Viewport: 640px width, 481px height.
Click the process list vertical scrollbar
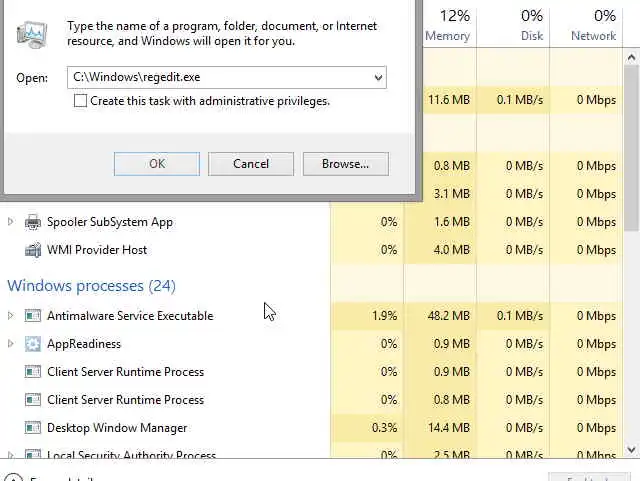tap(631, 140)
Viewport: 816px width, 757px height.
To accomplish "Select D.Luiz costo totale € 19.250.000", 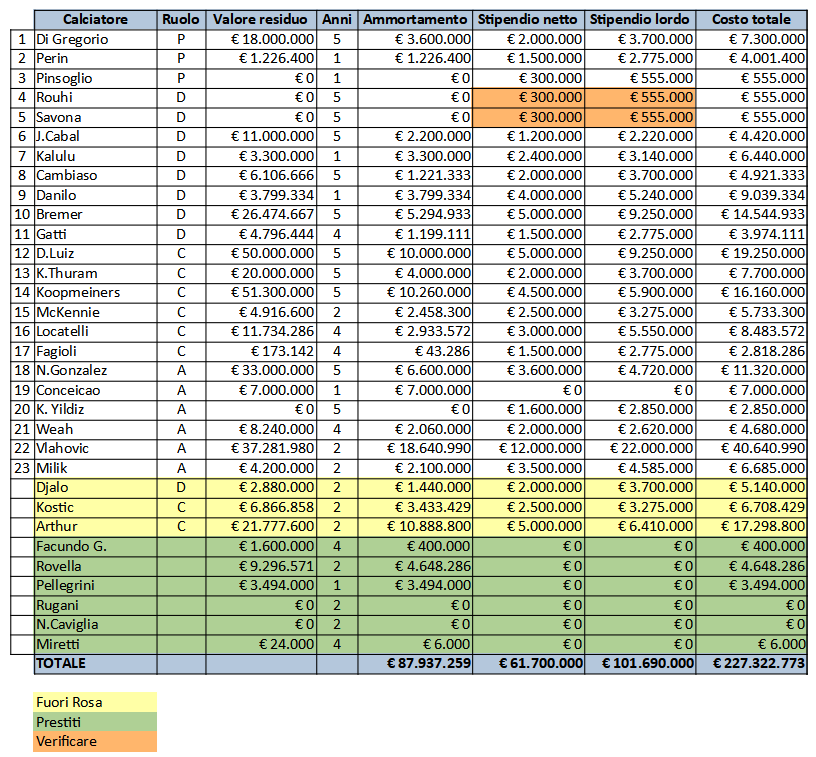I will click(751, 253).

▶ **Exercise**: From the material above, return every line that contains "Viewport".

▶ **Answer**:
Viewport: 640px width, 481px height.
Viewport: 816px width, 757px height.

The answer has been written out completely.